Task list —
1) In the records, update the lines starting with the line with "You are a GUI" and going on through the line with "Looking at the screenshot, I should coord(432,58)." by replacing "funnel icon" with "filter icon" and keeping everything else unchanged. Give only those lines, and leave the pictures out of your answer.
2) Write what comes next in the passage on one-way functions and TESLA broadcast authentication.

Selected extract —

★ ★ ★ ★ ★

NMA Methods Based on One-Way Functions
In this article, we discuss an alternative use of one-way chains in which digital signatures are amortized over a longer time period employing a one-way chain of message digests. This approach potentially provides benefits both in terms of bandwidth efficiency and security.
TESLA. As proposed in the article by A. Perrig (2000) et alia, this broadcast authentication protocol uses a delayed key disclosure scheme to provide authentication and cryptographic integrity protection of messages on a uni-directional broadcast channel.
The legitimate sender of a message using TESLA can compute a message authentication code (MAC) at transmission time, as the sender is the only entity with prior knowledge of the secret key. Once users have received a given message with the corresponding MAC, the sender can disclose the key allowing users to verify the previously received message.
The disclosed key needs to be authenticated, in turn, to ensure that both the key and message originated from the legitimate sender. This is typically achieved by verifying the key against a previously authenticated key, using iterations of one-way functions. These are functions that have the following properties:
- easy to compute — For any given input there exists an efficient method to compute the output.
- hard to invert — It is hard to find any input that generates a certain output. This is commonly referred to as pre-image resistance, when searching for the exact value, and second-preimage resistance when searching for any value different from the exact one that produces the same output value.

★ ★ ★ ★ ★

Rows of pointing data —

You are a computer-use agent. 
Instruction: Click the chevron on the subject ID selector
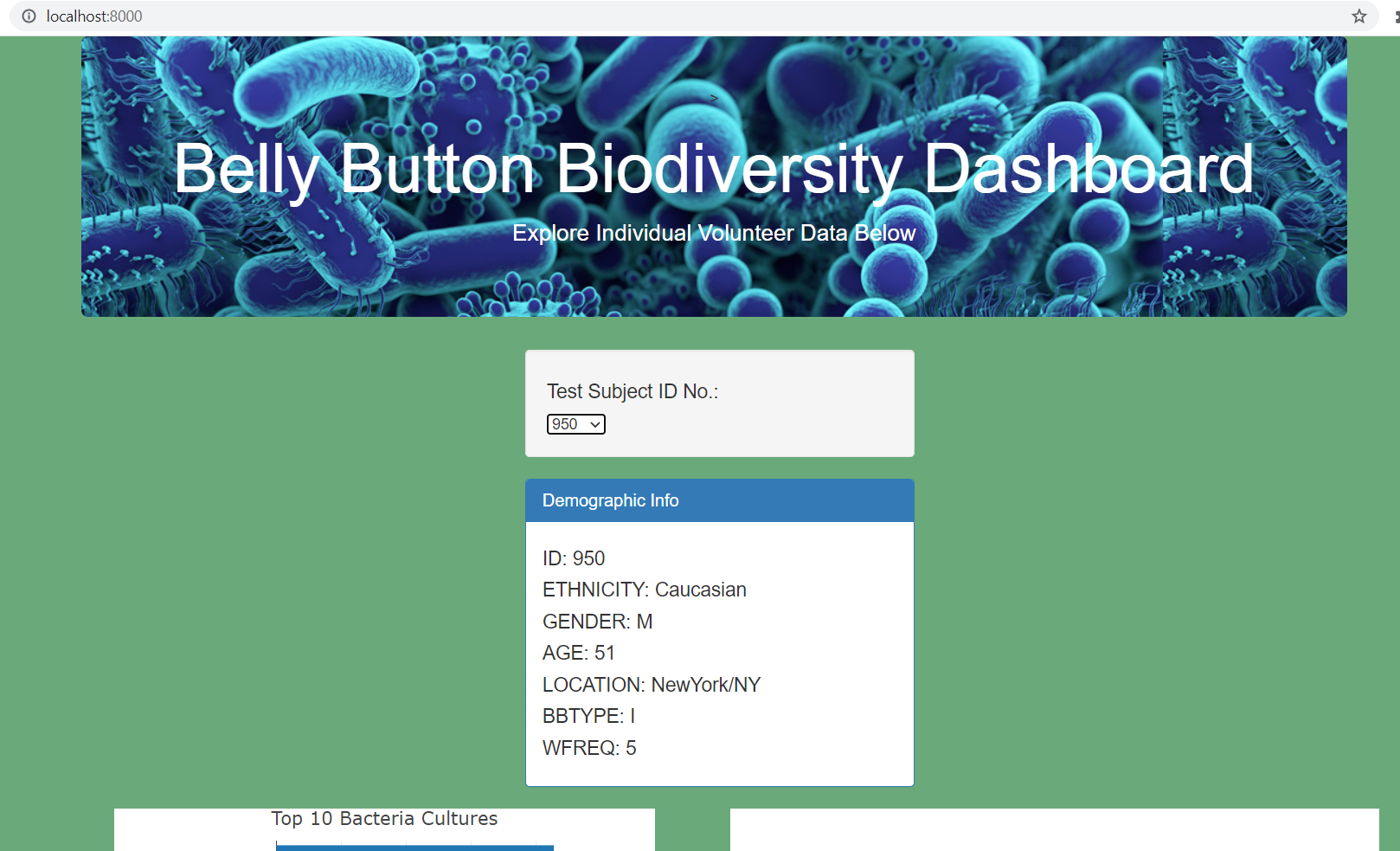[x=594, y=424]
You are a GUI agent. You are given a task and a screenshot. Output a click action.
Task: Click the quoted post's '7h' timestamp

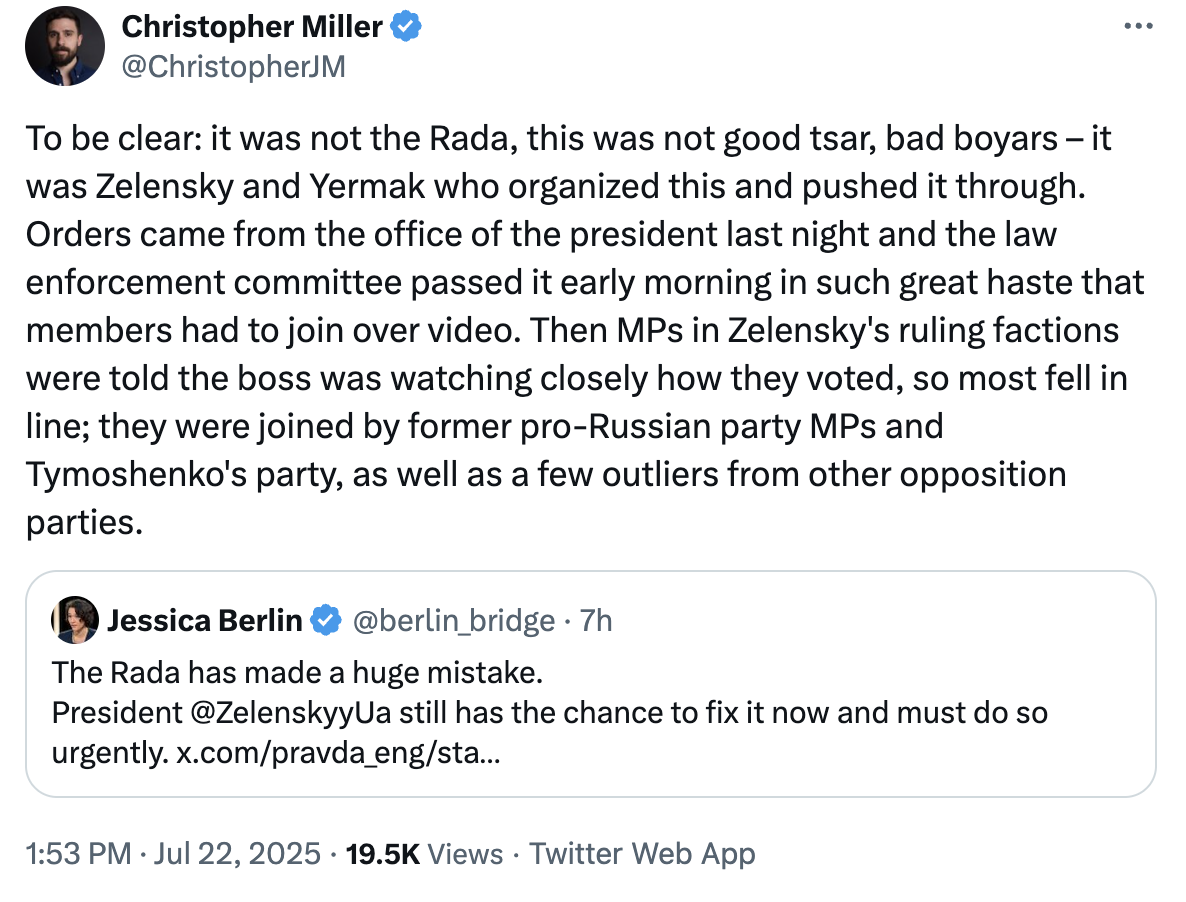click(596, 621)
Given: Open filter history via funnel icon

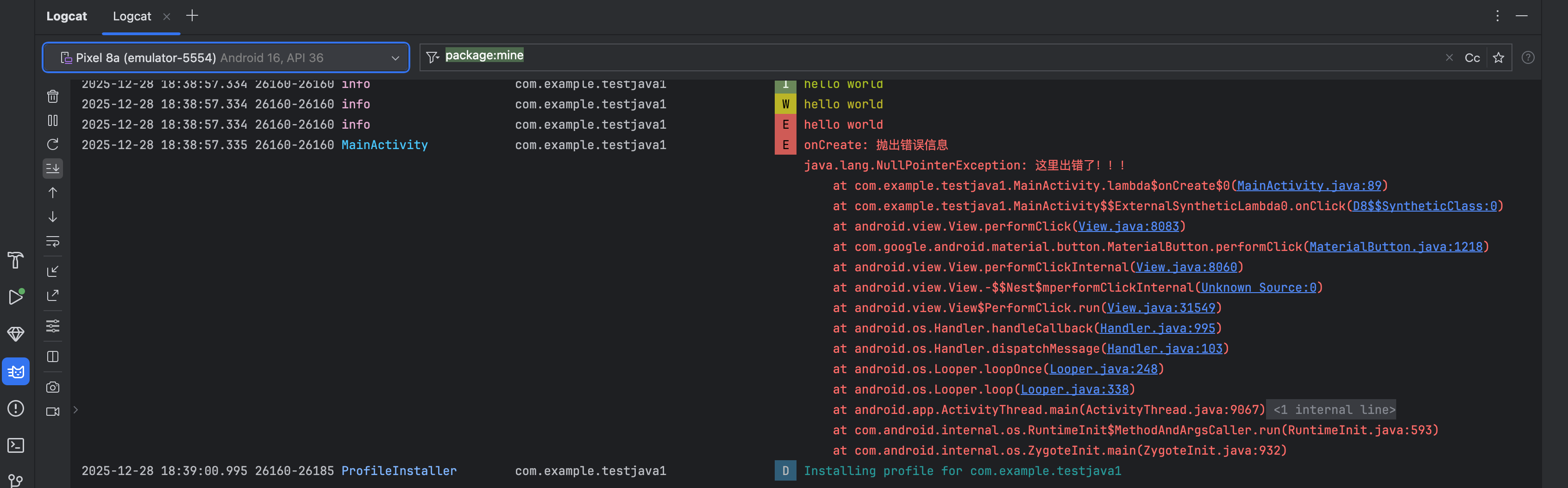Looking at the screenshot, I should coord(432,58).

★ ★ ★ ★ ★

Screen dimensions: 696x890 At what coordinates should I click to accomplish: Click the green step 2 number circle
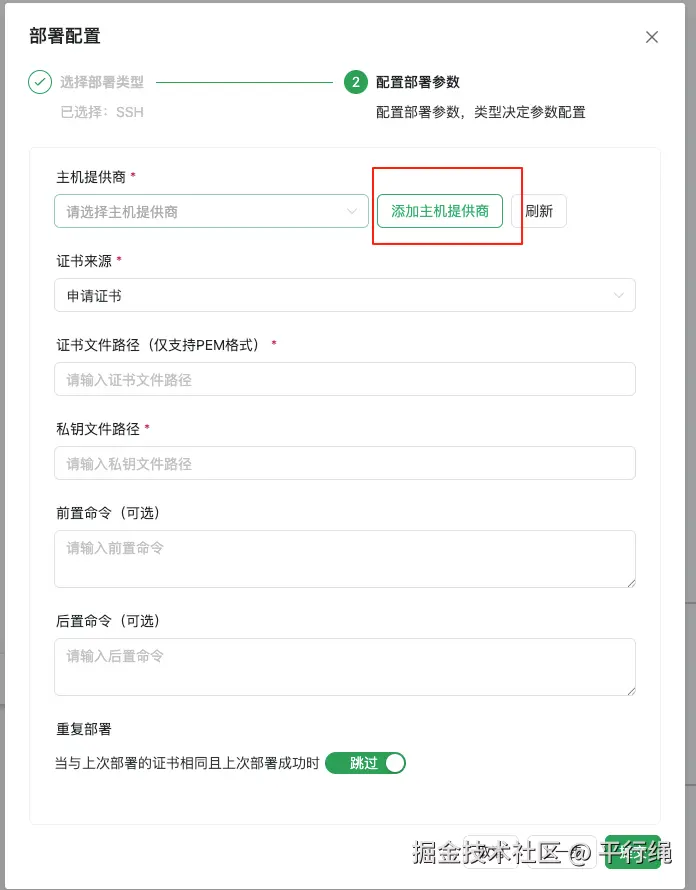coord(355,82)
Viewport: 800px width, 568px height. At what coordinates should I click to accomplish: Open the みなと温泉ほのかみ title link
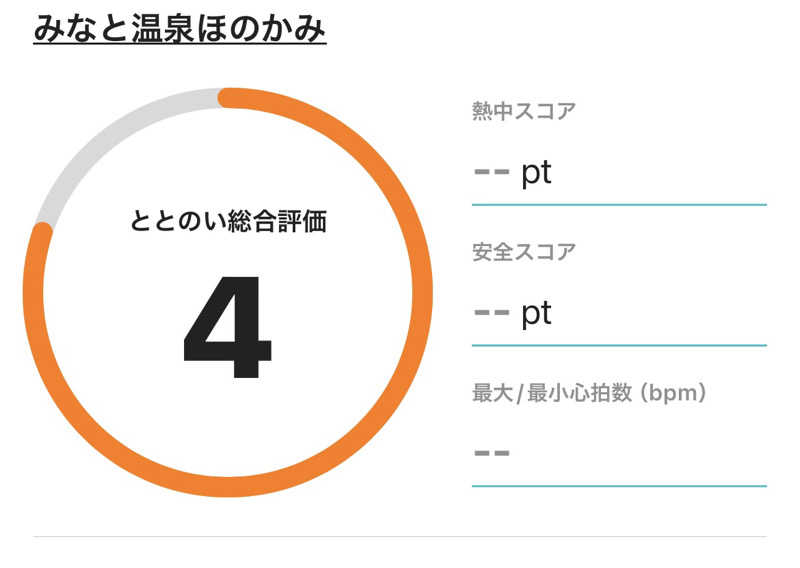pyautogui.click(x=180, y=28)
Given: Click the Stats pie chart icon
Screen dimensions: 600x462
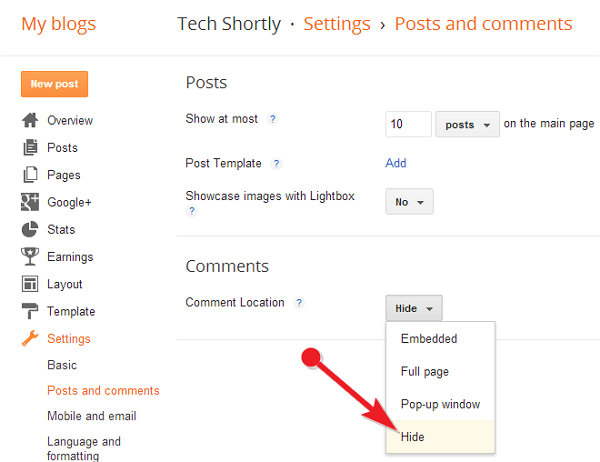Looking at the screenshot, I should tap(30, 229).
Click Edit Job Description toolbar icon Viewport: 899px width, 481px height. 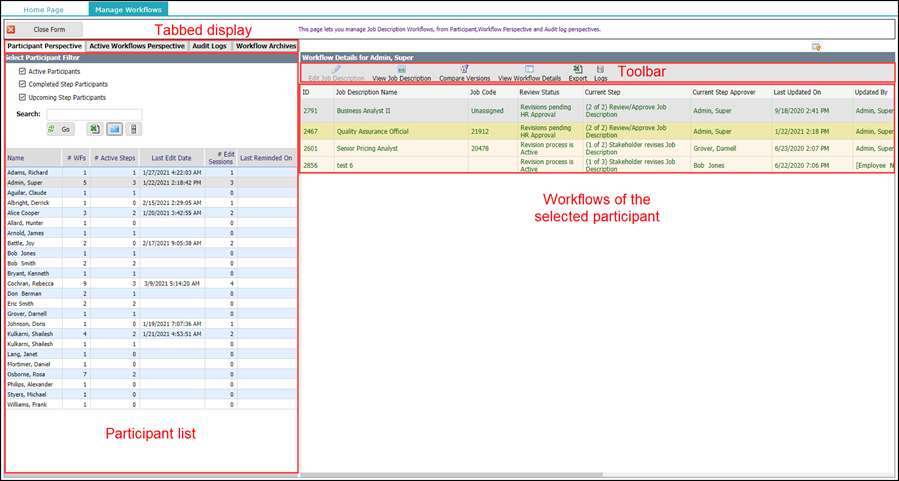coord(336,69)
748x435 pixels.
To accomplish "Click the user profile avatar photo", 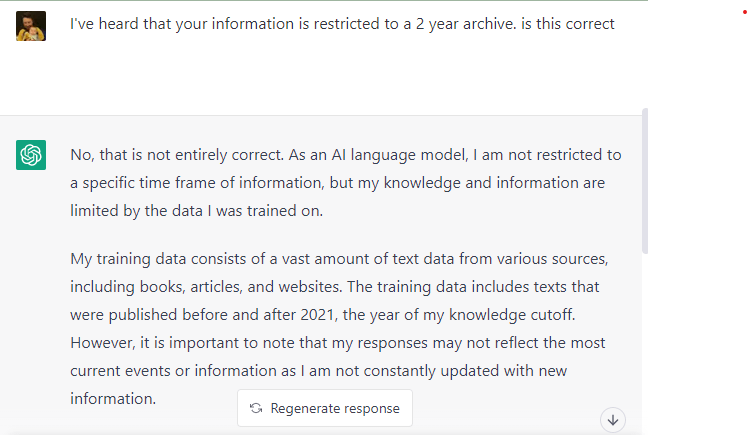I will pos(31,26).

★ ★ ★ ★ ★

Answers to the exercises —
1)
You are a GUI agent. You are given a task and a screenshot. Output a click action.
Task: Click the quoted post's '7h' timestamp

click(596, 621)
Given: Open filter history via filter icon

Looking at the screenshot, I should coord(432,58).

2)
With TESLA, the sender generates a key-chain of length L by choosing a random secret (the first key), kL, and recursively applies a one-way function F(·), until the last key k0 (called the root key) is obtained. The generated key-chain is then used by the sender in the reverse order, as shown in Figure 1 (See inset photo, above right, for figures). Due to the one-way property of the chain, knowledge of key ki does not give any information on key ki+j ∀j > 0. The receiver is thus able to authenticate the key by applying the one-way function to the received key i times in order to recover the root key.
The root key must in turn be previously authenticated by other means, such as a digital signature. More generally, the verifier can stop applying the one-way function as it reaches a key that he has already authenticated, Fi-j(ki) = kj with j < i.
TESLA uses the keys from the key-chain for computing MACs. For instance, defining Mi the message that the transmitter wants to send at the time i, then by using the key ki, he computes MACi = S(Mi, ki) (where S is the authenticating algorithm), and sends a packet Pi =[Mi, MACi, ki-d], with d > 0.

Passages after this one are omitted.